JOSÉ DOMINGOS BRITO - MEMORIAL

Ana Cristina Cruz Cesar nasceu no Rio de Janeiro-RJ, em 2/6/1952. Poeta, crítica literária, professora e tradutora, considerada um dos principais nomes da “geração mimeógrafo”, movimento literário da poesia marginal na década de 1970, pela valorização do cotidiano, da liberdade estética e da resistência política.

Filha de Maria Luiza Cesar e Waldo Aranha Cesar, fundador da editora Paz Terra. Foi licenciada em Letras pela PUC-RJ-Pontifícia Universidade Católica do Rio de Janeiro, em 1975; cursou o mestrado na Escola de Comunicação da UFRJ-Universidade Federal do Rio de Janeiro, cuja dissertação resultou na publicação do livro Literatura não é documento, publicado em 1980, Uma de suas professoras, Heloisa Buarque de Holanda, incluiu-a em sua antologia 26 Poetas hoje, seleção de talentosos representantes daquela geração.

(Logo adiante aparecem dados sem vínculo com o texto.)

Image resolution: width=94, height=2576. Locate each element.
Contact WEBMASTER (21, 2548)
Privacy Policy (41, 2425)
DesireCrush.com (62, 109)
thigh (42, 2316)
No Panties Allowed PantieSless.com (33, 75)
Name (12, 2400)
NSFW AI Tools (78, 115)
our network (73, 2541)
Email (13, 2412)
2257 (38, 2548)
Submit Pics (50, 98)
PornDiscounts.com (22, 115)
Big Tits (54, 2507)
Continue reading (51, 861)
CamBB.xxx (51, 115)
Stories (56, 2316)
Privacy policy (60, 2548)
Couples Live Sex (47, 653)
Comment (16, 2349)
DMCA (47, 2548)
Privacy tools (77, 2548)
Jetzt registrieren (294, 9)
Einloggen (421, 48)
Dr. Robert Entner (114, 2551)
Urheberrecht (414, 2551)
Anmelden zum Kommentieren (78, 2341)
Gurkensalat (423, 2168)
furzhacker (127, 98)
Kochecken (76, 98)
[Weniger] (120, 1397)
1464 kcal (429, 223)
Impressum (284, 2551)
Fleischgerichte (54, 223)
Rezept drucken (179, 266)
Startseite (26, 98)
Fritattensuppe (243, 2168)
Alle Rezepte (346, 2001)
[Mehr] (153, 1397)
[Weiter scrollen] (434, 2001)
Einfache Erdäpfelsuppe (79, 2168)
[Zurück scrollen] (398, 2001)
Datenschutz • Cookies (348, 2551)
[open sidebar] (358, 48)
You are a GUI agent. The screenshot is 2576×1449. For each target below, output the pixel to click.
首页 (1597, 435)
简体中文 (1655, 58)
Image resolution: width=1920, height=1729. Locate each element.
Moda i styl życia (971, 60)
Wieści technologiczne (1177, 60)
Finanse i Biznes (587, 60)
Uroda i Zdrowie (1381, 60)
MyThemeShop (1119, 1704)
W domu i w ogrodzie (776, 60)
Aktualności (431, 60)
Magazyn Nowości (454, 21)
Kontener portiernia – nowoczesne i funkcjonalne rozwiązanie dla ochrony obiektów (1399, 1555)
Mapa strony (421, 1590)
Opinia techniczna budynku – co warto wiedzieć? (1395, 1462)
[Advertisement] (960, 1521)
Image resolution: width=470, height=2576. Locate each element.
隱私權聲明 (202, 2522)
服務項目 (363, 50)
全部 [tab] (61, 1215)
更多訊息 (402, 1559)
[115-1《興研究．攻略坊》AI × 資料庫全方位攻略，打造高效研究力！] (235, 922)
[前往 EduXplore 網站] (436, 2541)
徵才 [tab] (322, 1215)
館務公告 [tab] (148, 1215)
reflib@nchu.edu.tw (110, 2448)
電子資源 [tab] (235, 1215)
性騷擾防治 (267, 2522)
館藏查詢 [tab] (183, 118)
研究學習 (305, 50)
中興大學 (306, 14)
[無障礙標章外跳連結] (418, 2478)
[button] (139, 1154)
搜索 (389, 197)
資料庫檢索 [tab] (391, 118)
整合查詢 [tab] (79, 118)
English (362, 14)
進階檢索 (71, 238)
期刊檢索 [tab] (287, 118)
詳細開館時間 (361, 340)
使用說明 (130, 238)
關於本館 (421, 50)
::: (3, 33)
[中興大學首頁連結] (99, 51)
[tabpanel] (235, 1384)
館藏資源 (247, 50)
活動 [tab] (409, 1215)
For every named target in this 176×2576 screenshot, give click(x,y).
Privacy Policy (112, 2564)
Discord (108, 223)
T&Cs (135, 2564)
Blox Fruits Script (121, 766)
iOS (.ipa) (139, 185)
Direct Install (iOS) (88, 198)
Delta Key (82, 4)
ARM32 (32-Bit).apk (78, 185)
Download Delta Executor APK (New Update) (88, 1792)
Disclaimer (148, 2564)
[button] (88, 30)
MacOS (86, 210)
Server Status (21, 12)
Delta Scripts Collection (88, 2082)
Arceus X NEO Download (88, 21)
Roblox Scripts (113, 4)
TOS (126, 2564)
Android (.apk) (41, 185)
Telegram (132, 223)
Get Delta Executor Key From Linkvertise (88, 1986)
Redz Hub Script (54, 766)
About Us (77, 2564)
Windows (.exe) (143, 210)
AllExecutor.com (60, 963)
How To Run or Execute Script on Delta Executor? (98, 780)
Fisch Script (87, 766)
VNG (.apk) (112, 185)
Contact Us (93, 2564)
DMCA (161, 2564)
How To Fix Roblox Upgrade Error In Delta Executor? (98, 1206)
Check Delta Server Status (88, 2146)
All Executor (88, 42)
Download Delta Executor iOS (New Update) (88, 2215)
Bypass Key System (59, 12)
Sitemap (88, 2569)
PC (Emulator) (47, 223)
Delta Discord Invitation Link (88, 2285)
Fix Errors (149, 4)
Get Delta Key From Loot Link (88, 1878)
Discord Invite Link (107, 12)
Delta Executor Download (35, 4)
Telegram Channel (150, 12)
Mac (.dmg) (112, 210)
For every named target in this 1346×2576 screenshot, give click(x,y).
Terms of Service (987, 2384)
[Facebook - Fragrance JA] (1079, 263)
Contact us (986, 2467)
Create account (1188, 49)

Foi uma poeta precoce. Aos 6 anos ditava poemas para sua mãe e chegou a escrever um poema com 5 estrofes, que foi publicado no boletim escolar dirigido aos professores do Colégio Bennetti. Deu-lhe o título “Uma poesia de criança”. Em seguida seu talento precoce foi reconhecido pela escritora Lúcia Benedett, que em 1959 publicou o artigo “Poetisas de vestidos curtos” na Tribuna da Imprensa, afirmando: “Ao entregar ao público os versos de Ana Cristina, sinto a mesma natural reação de alguém que vê nascer uma flor num canteiro cultivado. Ana Cristina começou a fazer poemas antes de saber ler e escrever. O mecanismo de escrita ainda não está para ela suficientemente adestrado para correr em socorro de sua inspiração poética”.

Em 1960, manifestou o gosto pela escrita, comprovado no bilhete destinado ao Papai Noel. No bilhete ela pede: “três cadernetas e um bloco grande com pauta”, e continua: “Papai Noel, em todos os meus presentes quero um cartão escrito com a letra do Sr., hein?”. Em 1969 viveu durante um ano na Inglaterra através de intercâmbio escolar e, ao retornar passou a escrever e publicar em revistas e jornais alternativos e seguiu publicando edições independentes. Mais tarde voltou à Inglaterra para fazer um mestrado em tradução e lá escreveu o livro de poemas Luvas de pelica.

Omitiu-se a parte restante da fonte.